[Stored items]

____________________

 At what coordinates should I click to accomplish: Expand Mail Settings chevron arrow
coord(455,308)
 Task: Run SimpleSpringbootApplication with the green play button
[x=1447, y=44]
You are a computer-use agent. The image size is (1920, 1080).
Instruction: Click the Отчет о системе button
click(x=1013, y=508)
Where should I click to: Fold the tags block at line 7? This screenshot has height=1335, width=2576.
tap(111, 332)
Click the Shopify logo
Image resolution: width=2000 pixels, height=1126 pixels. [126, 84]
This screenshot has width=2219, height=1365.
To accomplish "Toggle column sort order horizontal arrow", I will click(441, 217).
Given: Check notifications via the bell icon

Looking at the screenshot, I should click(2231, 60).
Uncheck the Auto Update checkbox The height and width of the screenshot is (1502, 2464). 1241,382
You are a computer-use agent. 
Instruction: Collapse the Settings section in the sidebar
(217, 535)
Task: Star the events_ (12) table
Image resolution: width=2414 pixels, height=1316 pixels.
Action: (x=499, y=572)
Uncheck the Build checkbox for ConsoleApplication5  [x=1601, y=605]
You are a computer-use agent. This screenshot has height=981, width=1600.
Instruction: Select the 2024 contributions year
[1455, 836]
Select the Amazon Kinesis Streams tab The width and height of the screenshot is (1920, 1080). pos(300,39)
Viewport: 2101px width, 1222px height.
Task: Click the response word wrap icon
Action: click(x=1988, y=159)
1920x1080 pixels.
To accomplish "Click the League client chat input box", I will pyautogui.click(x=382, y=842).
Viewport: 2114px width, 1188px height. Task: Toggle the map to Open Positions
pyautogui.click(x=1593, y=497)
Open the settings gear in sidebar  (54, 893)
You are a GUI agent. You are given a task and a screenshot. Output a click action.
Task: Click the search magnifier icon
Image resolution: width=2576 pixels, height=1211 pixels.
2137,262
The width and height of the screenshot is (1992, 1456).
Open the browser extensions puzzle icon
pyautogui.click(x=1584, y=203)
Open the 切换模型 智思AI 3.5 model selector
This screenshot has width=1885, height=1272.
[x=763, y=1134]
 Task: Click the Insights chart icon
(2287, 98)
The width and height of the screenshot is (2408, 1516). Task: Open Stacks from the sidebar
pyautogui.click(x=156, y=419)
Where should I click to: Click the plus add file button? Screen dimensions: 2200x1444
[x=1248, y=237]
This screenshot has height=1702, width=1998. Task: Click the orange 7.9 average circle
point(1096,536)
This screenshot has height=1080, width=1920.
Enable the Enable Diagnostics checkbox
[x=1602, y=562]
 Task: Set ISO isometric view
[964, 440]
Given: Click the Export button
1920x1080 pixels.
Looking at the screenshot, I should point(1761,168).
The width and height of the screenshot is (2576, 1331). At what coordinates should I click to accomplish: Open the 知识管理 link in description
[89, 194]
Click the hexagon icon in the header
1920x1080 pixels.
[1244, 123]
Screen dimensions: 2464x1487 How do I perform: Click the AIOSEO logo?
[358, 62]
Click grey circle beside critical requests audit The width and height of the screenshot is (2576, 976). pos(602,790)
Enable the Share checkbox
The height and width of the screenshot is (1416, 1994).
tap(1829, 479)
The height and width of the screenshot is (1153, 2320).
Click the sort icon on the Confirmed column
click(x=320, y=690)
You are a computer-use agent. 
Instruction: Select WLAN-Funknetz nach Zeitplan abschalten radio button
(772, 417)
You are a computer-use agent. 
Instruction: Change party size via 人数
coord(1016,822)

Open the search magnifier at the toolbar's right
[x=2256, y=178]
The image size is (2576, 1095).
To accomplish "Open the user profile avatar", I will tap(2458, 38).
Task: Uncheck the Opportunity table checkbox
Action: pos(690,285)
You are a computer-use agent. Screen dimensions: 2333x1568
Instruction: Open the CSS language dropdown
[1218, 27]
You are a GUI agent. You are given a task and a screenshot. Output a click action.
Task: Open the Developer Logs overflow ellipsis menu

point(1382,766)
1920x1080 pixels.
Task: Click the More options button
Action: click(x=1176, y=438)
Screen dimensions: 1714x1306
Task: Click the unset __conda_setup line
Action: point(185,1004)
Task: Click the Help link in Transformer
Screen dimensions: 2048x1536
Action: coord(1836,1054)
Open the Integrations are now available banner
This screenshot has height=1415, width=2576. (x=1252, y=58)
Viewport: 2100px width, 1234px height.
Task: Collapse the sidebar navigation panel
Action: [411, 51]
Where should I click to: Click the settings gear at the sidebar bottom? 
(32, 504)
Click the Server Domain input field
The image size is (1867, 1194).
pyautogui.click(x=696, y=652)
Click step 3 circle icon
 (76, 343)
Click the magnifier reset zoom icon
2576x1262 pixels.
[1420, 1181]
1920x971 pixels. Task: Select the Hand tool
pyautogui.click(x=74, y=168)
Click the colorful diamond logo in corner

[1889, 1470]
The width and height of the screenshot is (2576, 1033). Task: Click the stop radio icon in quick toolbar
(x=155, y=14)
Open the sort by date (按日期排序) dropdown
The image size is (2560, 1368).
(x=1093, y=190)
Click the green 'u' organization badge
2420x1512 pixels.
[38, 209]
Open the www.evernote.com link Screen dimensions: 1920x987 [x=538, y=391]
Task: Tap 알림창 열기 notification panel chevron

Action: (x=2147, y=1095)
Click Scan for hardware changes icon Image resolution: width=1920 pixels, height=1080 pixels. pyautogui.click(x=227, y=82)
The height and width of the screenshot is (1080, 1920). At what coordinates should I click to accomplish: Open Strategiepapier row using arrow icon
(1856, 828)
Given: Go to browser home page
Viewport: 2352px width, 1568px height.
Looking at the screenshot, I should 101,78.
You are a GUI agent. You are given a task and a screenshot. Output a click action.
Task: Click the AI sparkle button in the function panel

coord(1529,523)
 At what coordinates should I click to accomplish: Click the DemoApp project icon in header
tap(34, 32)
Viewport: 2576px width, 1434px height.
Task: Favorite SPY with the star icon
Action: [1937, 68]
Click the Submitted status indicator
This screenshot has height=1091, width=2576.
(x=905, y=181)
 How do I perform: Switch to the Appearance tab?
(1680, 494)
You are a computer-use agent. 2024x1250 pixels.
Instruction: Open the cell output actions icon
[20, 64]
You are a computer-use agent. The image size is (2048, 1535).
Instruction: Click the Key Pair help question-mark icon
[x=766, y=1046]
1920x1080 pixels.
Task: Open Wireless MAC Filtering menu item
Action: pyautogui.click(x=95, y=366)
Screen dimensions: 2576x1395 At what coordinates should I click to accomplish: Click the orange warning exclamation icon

____________________

Make an exact copy of every record listed above.

 At what coordinates should I click to accomplish: Expand Mail Settings chevron arrow
coord(455,308)
 Task: Run SimpleSpringbootApplication with the green play button
[x=1447, y=44]
You are a computer-use agent. The image size is (1920, 1080).
Instruction: Click the Отчет о системе button
click(x=1013, y=508)
Where should I click to: Fold the tags block at line 7? This screenshot has height=1335, width=2576.
tap(111, 332)
Click the Shopify logo
Image resolution: width=2000 pixels, height=1126 pixels. [126, 84]
This screenshot has width=2219, height=1365.
To accomplish "Toggle column sort order horizontal arrow", I will click(441, 217).
Given: Check notifications via the bell icon

Looking at the screenshot, I should click(2231, 60).
Uncheck the Auto Update checkbox The height and width of the screenshot is (1502, 2464). 1241,382
You are a computer-use agent. 
Instruction: Collapse the Settings section in the sidebar
(217, 535)
Task: Star the events_ (12) table
Image resolution: width=2414 pixels, height=1316 pixels.
Action: (x=499, y=572)
Uncheck the Build checkbox for ConsoleApplication5  [x=1601, y=605]
You are a computer-use agent. This screenshot has height=981, width=1600.
Instruction: Select the 2024 contributions year
[1455, 836]
Select the Amazon Kinesis Streams tab The width and height of the screenshot is (1920, 1080). pos(300,39)
Viewport: 2101px width, 1222px height.
Task: Click the response word wrap icon
Action: click(x=1988, y=159)
1920x1080 pixels.
To accomplish "Click the League client chat input box", I will pyautogui.click(x=382, y=842).
Viewport: 2114px width, 1188px height. Task: Toggle the map to Open Positions
pyautogui.click(x=1593, y=497)
Open the settings gear in sidebar  (54, 893)
You are a GUI agent. You are given a task and a screenshot. Output a click action.
Task: Click the search magnifier icon
Image resolution: width=2576 pixels, height=1211 pixels.
2137,262
The width and height of the screenshot is (1992, 1456).
Open the browser extensions puzzle icon
pyautogui.click(x=1584, y=203)
Open the 切换模型 智思AI 3.5 model selector
This screenshot has width=1885, height=1272.
[x=763, y=1134]
 Task: Click the Insights chart icon
(2287, 98)
The width and height of the screenshot is (2408, 1516). Task: Open Stacks from the sidebar
pyautogui.click(x=156, y=419)
Where should I click to: Click the plus add file button? Screen dimensions: 2200x1444
[x=1248, y=237]
This screenshot has height=1702, width=1998. Task: Click the orange 7.9 average circle
point(1096,536)
This screenshot has height=1080, width=1920.
Enable the Enable Diagnostics checkbox
[x=1602, y=562]
 Task: Set ISO isometric view
[964, 440]
Given: Click the Export button
1920x1080 pixels.
Looking at the screenshot, I should point(1761,168).
The width and height of the screenshot is (2576, 1331). At what coordinates should I click to accomplish: Open the 知识管理 link in description
[89, 194]
Click the hexagon icon in the header
1920x1080 pixels.
[1244, 123]
Screen dimensions: 2464x1487 How do I perform: Click the AIOSEO logo?
[358, 62]
Click grey circle beside critical requests audit The width and height of the screenshot is (2576, 976). pos(602,790)
Enable the Share checkbox
The height and width of the screenshot is (1416, 1994).
tap(1829, 479)
The height and width of the screenshot is (1153, 2320).
Click the sort icon on the Confirmed column
click(x=320, y=690)
You are a computer-use agent. 
Instruction: Select WLAN-Funknetz nach Zeitplan abschalten radio button
(772, 417)
You are a computer-use agent. 
Instruction: Change party size via 人数
coord(1016,822)

Open the search magnifier at the toolbar's right
[x=2256, y=178]
The image size is (2576, 1095).
To accomplish "Open the user profile avatar", I will tap(2458, 38).
Task: Uncheck the Opportunity table checkbox
Action: pos(690,285)
You are a computer-use agent. Screen dimensions: 2333x1568
Instruction: Open the CSS language dropdown
[1218, 27]
You are a GUI agent. You are given a task and a screenshot. Output a click action.
Task: Open the Developer Logs overflow ellipsis menu

point(1382,766)
1920x1080 pixels.
Task: Click the More options button
Action: click(x=1176, y=438)
Screen dimensions: 1714x1306
Task: Click the unset __conda_setup line
Action: point(185,1004)
Task: Click the Help link in Transformer
Screen dimensions: 2048x1536
Action: coord(1836,1054)
Open the Integrations are now available banner
This screenshot has height=1415, width=2576. (x=1252, y=58)
Viewport: 2100px width, 1234px height.
Task: Collapse the sidebar navigation panel
Action: [411, 51]
Where should I click to: Click the settings gear at the sidebar bottom? 
(32, 504)
Click the Server Domain input field
The image size is (1867, 1194).
pyautogui.click(x=696, y=652)
Click step 3 circle icon
 (76, 343)
Click the magnifier reset zoom icon
2576x1262 pixels.
[1420, 1181]
1920x971 pixels. Task: Select the Hand tool
pyautogui.click(x=74, y=168)
Click the colorful diamond logo in corner

[1889, 1470]
The width and height of the screenshot is (2576, 1033). Task: Click the stop radio icon in quick toolbar
(x=155, y=14)
Open the sort by date (按日期排序) dropdown
The image size is (2560, 1368).
(x=1093, y=190)
Click the green 'u' organization badge
2420x1512 pixels.
[38, 209]
Open the www.evernote.com link Screen dimensions: 1920x987 [x=538, y=391]
Task: Tap 알림창 열기 notification panel chevron

Action: (x=2147, y=1095)
Click Scan for hardware changes icon Image resolution: width=1920 pixels, height=1080 pixels. pyautogui.click(x=227, y=82)
The height and width of the screenshot is (1080, 1920). At what coordinates should I click to accomplish: Open Strategiepapier row using arrow icon
(1856, 828)
Given: Go to browser home page
Viewport: 2352px width, 1568px height.
Looking at the screenshot, I should 101,78.
You are a GUI agent. You are given a task and a screenshot. Output a click action.
Task: Click the AI sparkle button in the function panel

coord(1529,523)
 At what coordinates should I click to accomplish: Click the DemoApp project icon in header
tap(34, 32)
Viewport: 2576px width, 1434px height.
Task: Favorite SPY with the star icon
Action: [1937, 68]
Click the Submitted status indicator
This screenshot has height=1091, width=2576.
(x=905, y=181)
 How do I perform: Switch to the Appearance tab?
(1680, 494)
You are a computer-use agent. 2024x1250 pixels.
Instruction: Open the cell output actions icon
[20, 64]
You are a computer-use agent. The image size is (2048, 1535).
Instruction: Click the Key Pair help question-mark icon
[x=766, y=1046]
1920x1080 pixels.
Task: Open Wireless MAC Filtering menu item
Action: pyautogui.click(x=95, y=366)
Screen dimensions: 2576x1395 At what coordinates should I click to accomplish: Click the orange warning exclamation icon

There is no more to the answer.